Open akuzin1 opened 1 year ago
@akuzin1 Thanks for the feature request! This recall an old request previously: https://github.com/opendistro-for-elasticsearch/sql/issues/1151. @acarbonetto is adding OpenSearch meta field support to our SQL engine. I'm thinking can we support this as part of meta field work.
Sounds good, that would be great to see. Is there an estimated timeline for when this feature would be released? Thank you
@acarbonetto @Yury-Fridlyand @MaxKsyunz ^^
This will be a dependency for https://github.com/opensearch-project/sql/issues/1441
The API on OpenSearch side is _routing
which we should consider using instead of _shard
(or both!)
Hi! Saw that the label was changed to "Priority-High" which is great to see, so wanted to check in and see if there is an estimated date for delivering of this feature? Thank you.
Hi! Saw that the label was changed to "Priority-High" which is great to see, so wanted to check in and see if there is an estimated date for delivering of this feature? Thank you.
Target release is 2.10 at the moment. Hoping to get this in a little sooner.
Proposal for setting routing
field on the search request. There's two ways forward that I'd like to propose. But first a little contexts:
The objective of the partition/routing shard is to include the routing ID in the SearchRequest builder.
Example:
new SearchRequest()
.indices(indexName.getIndexNames())
.routing(routingId.getIndexNames())
.scroll(scrollTimeout)
.source(sourceBuilder);
Getting the routing id(s) from the initial query into pushdown can take one of two obvious routes.
Syntax addition, includes a new json parameter only available in the V2 engine.
{
"query": "select _id, _index, _routing, int0 from calcs_routing limit 5",
"routing": "FURNITURE"
}
This includes an opensearch-similar API to target individual or lists of shards. The string will accept a comma-separated list of shard ID targets.

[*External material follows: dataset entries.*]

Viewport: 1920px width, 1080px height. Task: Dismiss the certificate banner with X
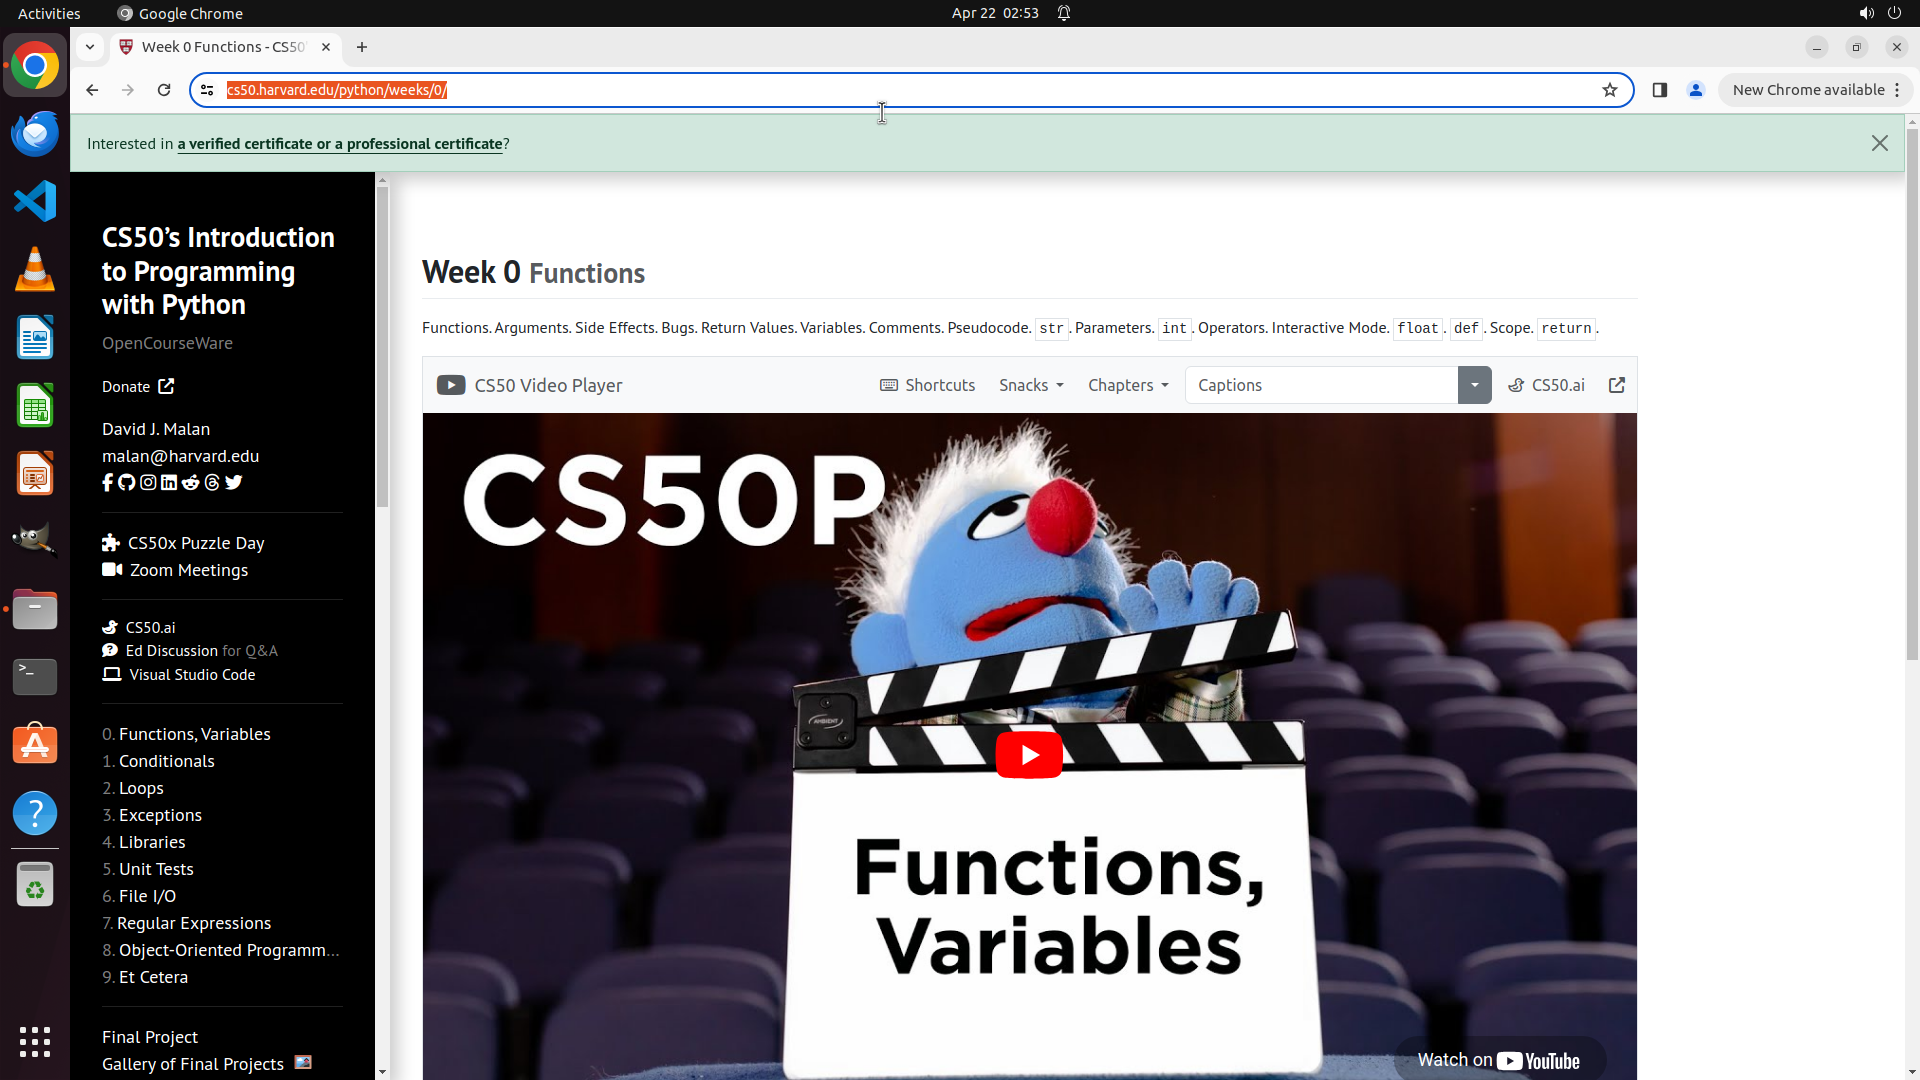[1880, 144]
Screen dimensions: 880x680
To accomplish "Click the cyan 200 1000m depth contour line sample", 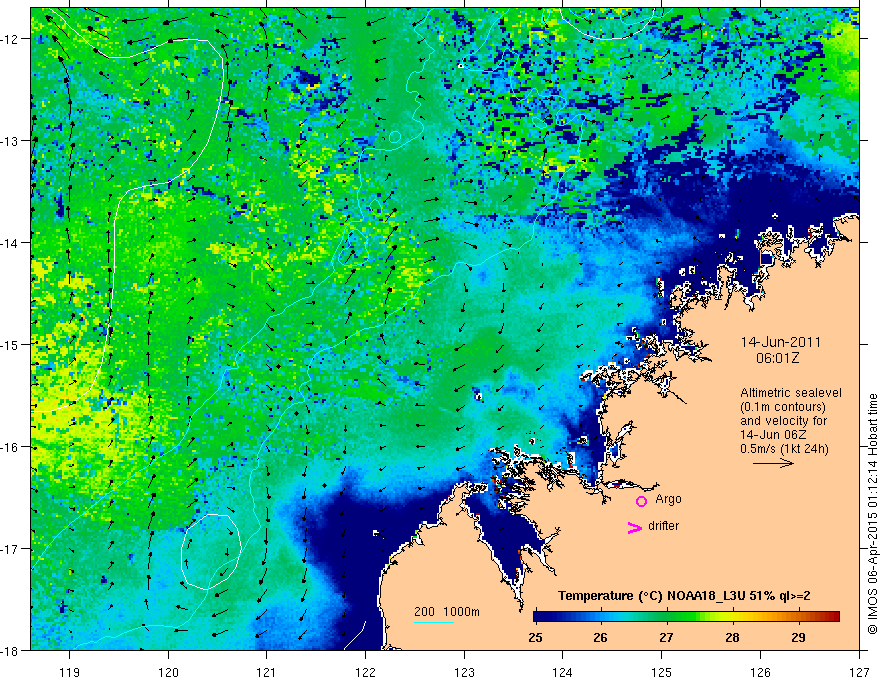I will coord(434,622).
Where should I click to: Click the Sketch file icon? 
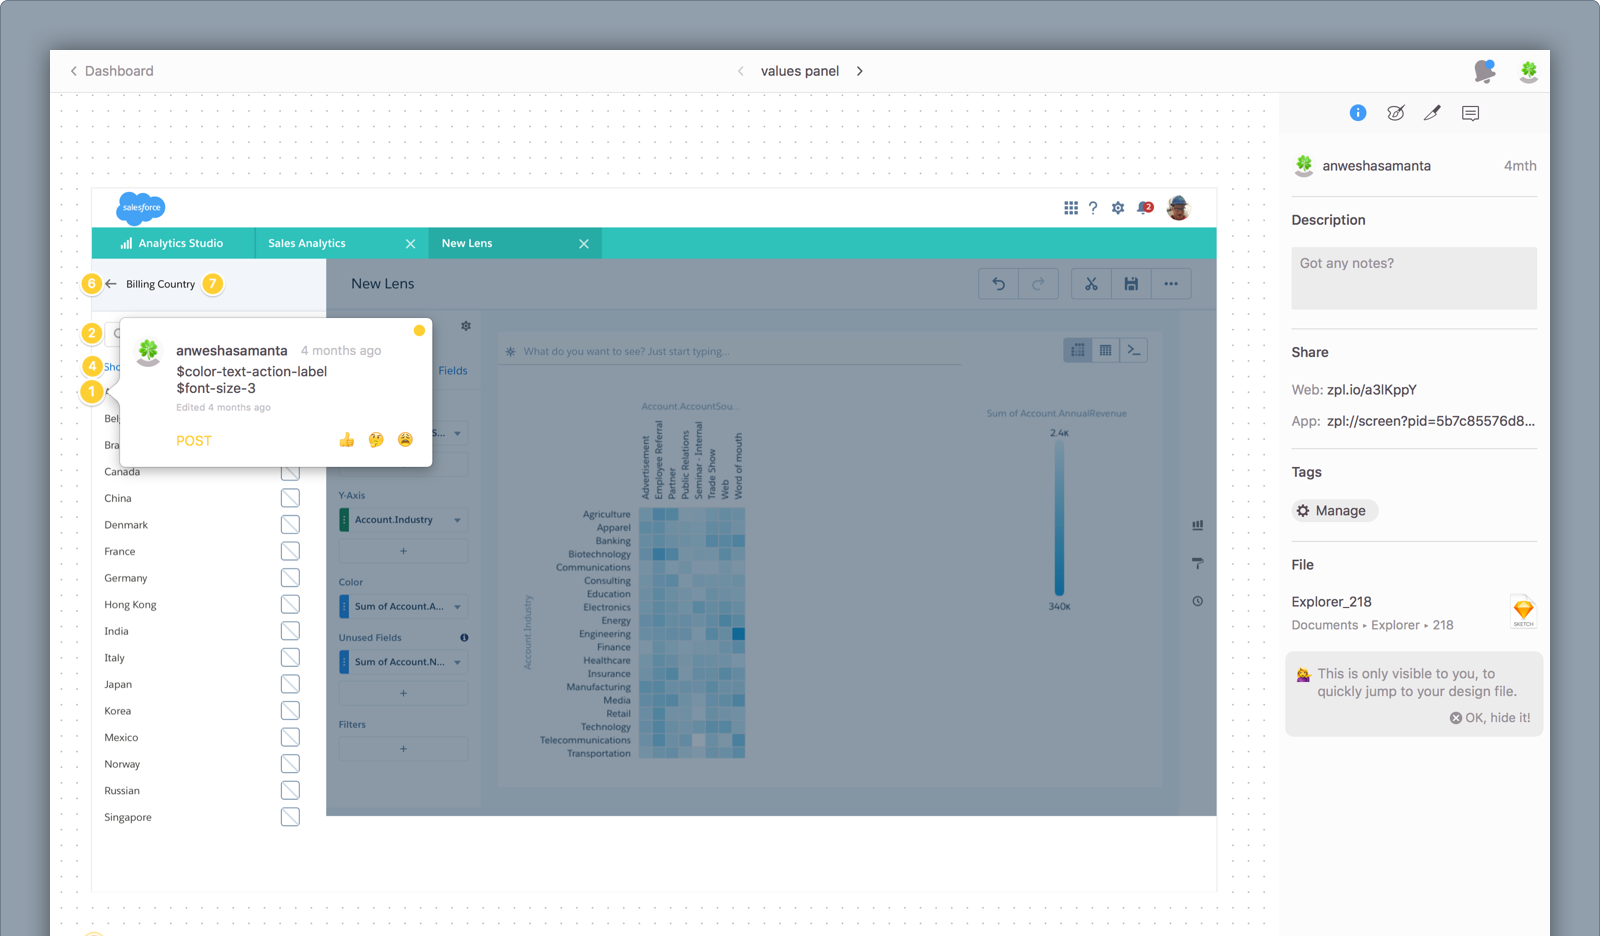(1523, 611)
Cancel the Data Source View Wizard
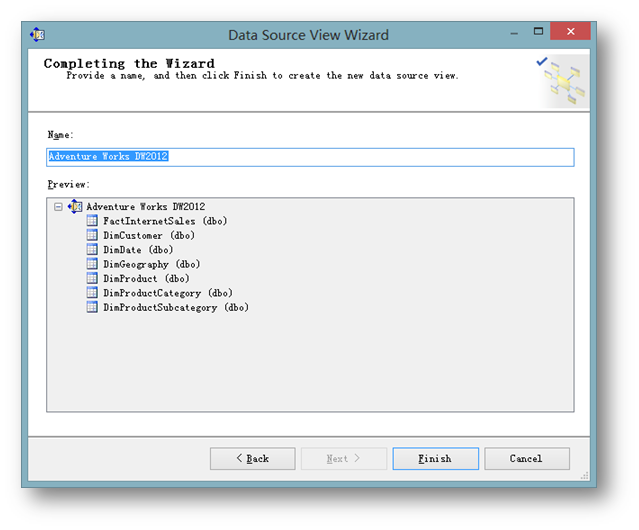639x530 pixels. (526, 459)
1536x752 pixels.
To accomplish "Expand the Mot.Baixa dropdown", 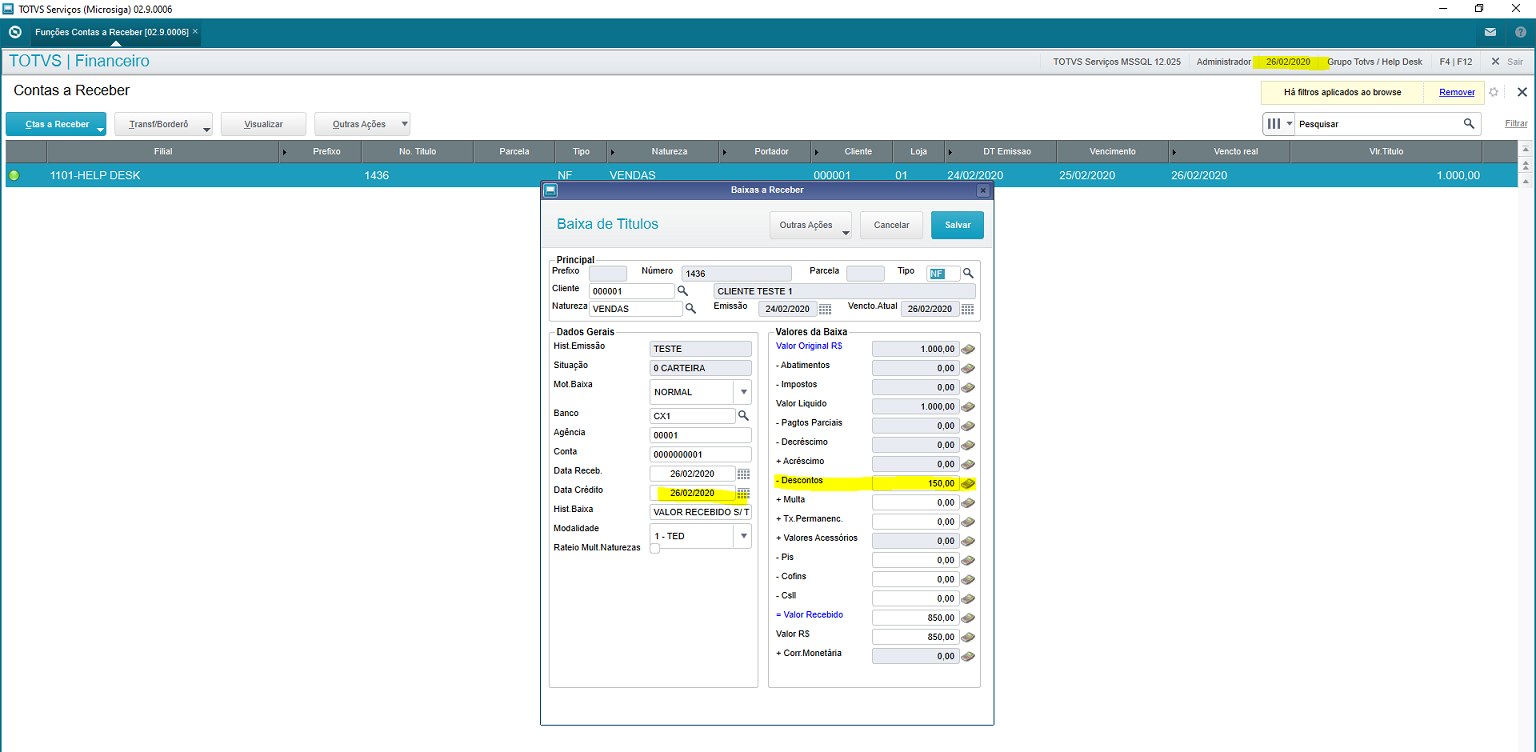I will (x=742, y=392).
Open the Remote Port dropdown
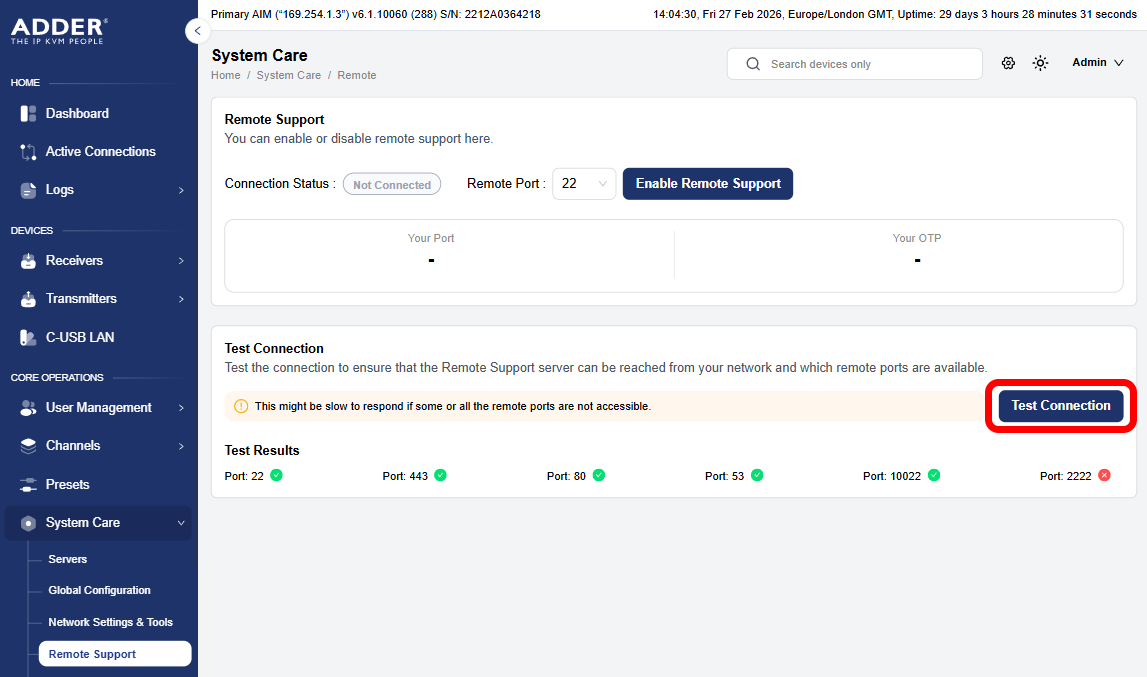 click(x=584, y=183)
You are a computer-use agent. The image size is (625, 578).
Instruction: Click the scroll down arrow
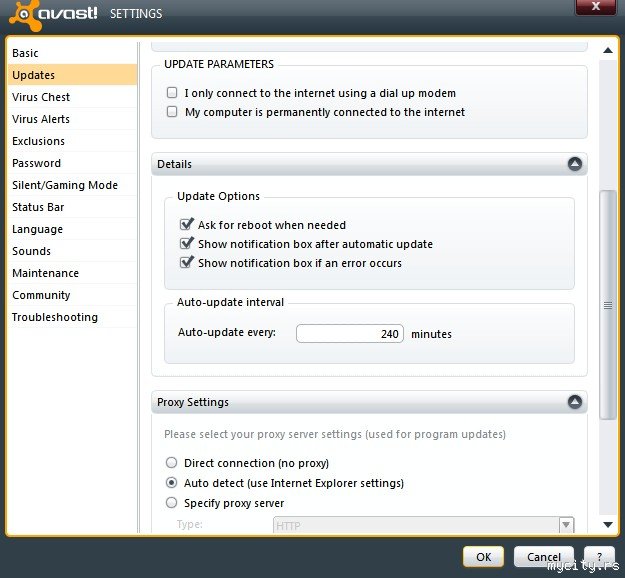pyautogui.click(x=607, y=524)
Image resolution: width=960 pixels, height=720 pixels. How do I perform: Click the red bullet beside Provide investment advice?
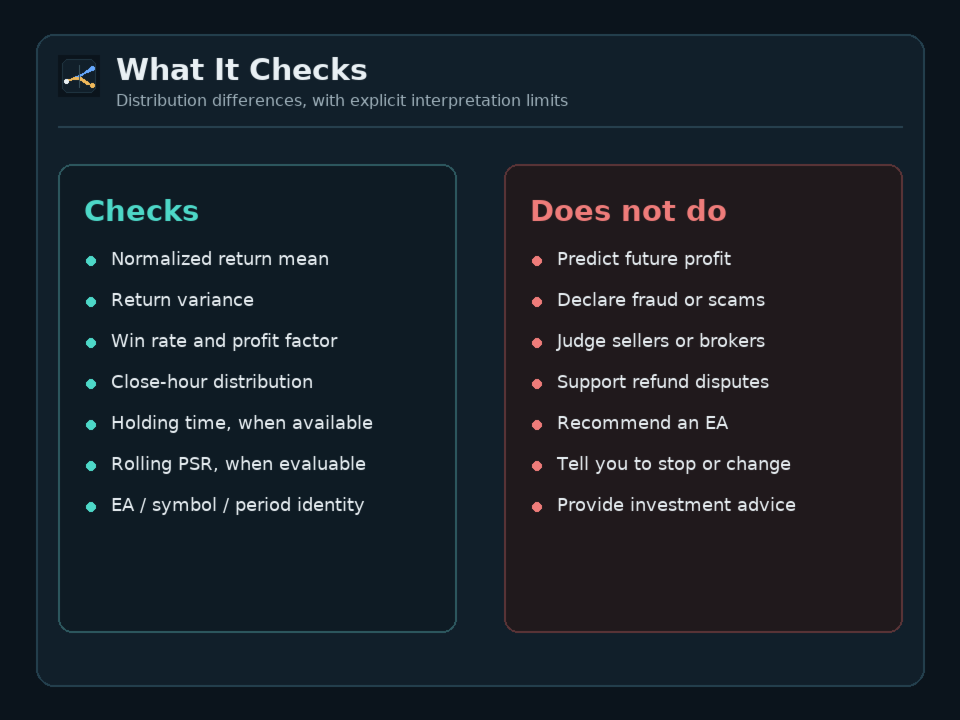coord(537,507)
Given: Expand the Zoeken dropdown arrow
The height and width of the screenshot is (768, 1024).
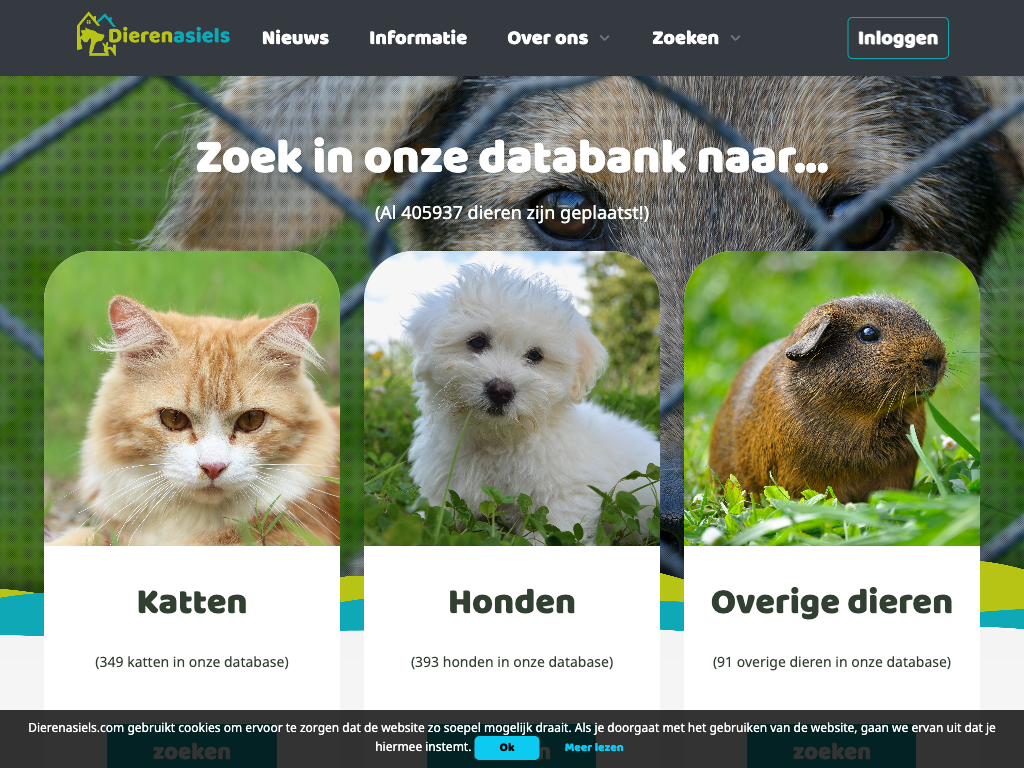Looking at the screenshot, I should (735, 38).
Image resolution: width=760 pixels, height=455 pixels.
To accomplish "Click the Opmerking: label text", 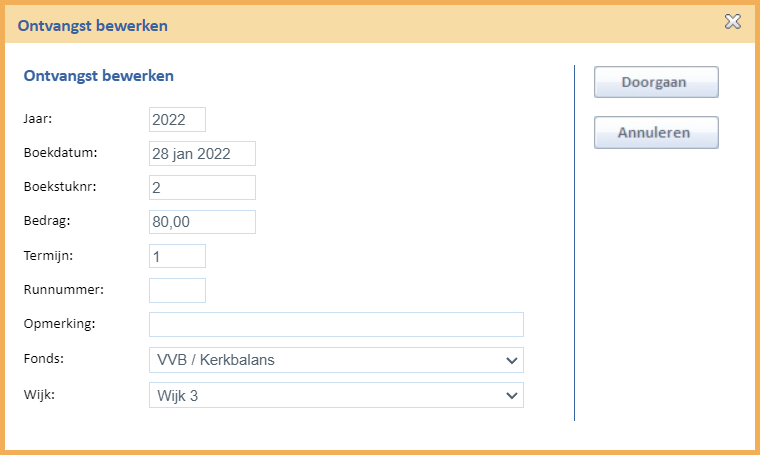I will [x=60, y=324].
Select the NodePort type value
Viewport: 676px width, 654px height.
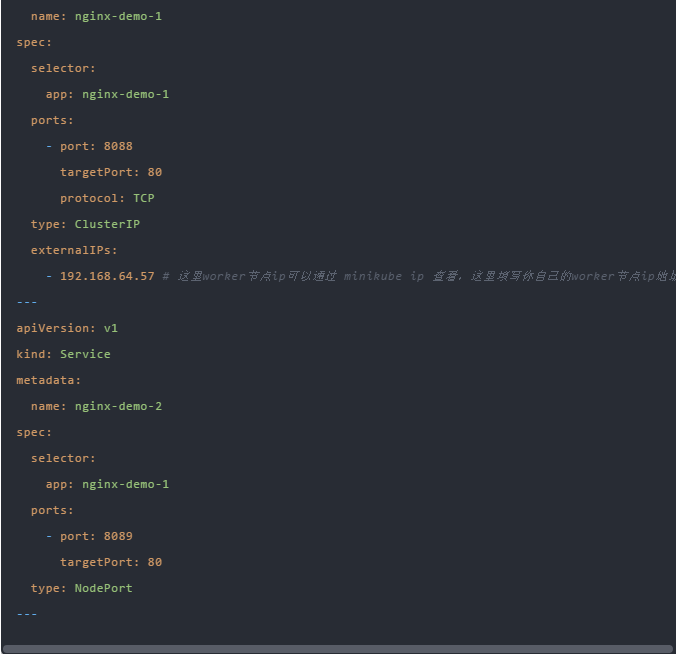[x=103, y=588]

To get the request into OpenSearchRequest as part of pushdown requires that we create an AbstractPlan, LogicalPlan and PhysicalPlan operator like the Paginate and LogicalPaginate operators. This would allow us to pushdown a routingId string into the OpenSearchIndexScanQueryBuilder during execution. We would create Partition operators in a similar manner as the Pagination operators without much business logic. Reference to how paginate works: https://github.com/opensearch-project/sql/blob/main/docs/dev/Pagination-v2.md#unresolved-query-plan
Considerations: we may consider combining Paginate and Partition into a single set of operators, and call them something like PushDownConfiguration
and push all the parameters at once. This would allow us to scale by configuration values without needing to add more operators.
FROM table PARTITION (key, key, ...)
syntaxAs defined in https://dev.mysql.com/doc/refman/8.0/en/partitioning-selection.html, MySQL (and other SQL engines) allows a query to target a specific partition by id. This also allows for multiple ids in the PARTITION function.
{
"query": "select _id, _index, _routing, int0 from calcs_routing PARTITON(\"FUNITURE, OFFICE SPACE\") limit 5"
}
Update the parser syntax to allow for the PARTITION function in the FROM clause.
Ultimately, to get the routing ID(s) into the SearchRequest, we need to add the PARTITON keys to to IndexScan (which extends Table). Then in the IndexScanBuilder, send the routing ID(s) to the SearchRequest.
To accomplish this, we could push the partition keys into the Table (OpenSearchIndexScan) as partition keys during the analysis phase. On pushdown, the partition keys would be part of the IndexScan and could semi-easily push down to the OpenSearchRequest as part of the Index.
OpenSearchIndex already has the concept of an Index, and Routing Keys would have the same architecture:
Will there be a new projected release target for this feature, @acarbonetto? I see it was targeted for 2.11 and 2.12 is being released soon. Can this make 2.13, perhaps?
Is your feature request related to a problem?
In MySQL one can retrieve partition information about a table, which can later be used to target specific partitions during query execution.
The following is an example of a query that can be used to retrieve partition information of a specific table.
Next is an example of a query targeting a specific partition in a table.
SELECT * FROM table PARTITION (partitionName);
When applying this to opensearch, partitions could be treated as the equivalent of shards for our use case.
What solution would you like? It would be great to be able to treat shards in Opensearch as the equivalent to MySQL Partitions and be able to query individual shards.
What alternatives have you considered? We've considered generating splits based on hashing a key or tuple of keys and then modulo that against some fixed number of splits that we want to generate.
However, it doesn't seem like there is a hashing function like that available.
Therefore, the above mentioned solution would be a great behavior to add for all sql users, to more closely mimic the behavior and syntax of MySQL.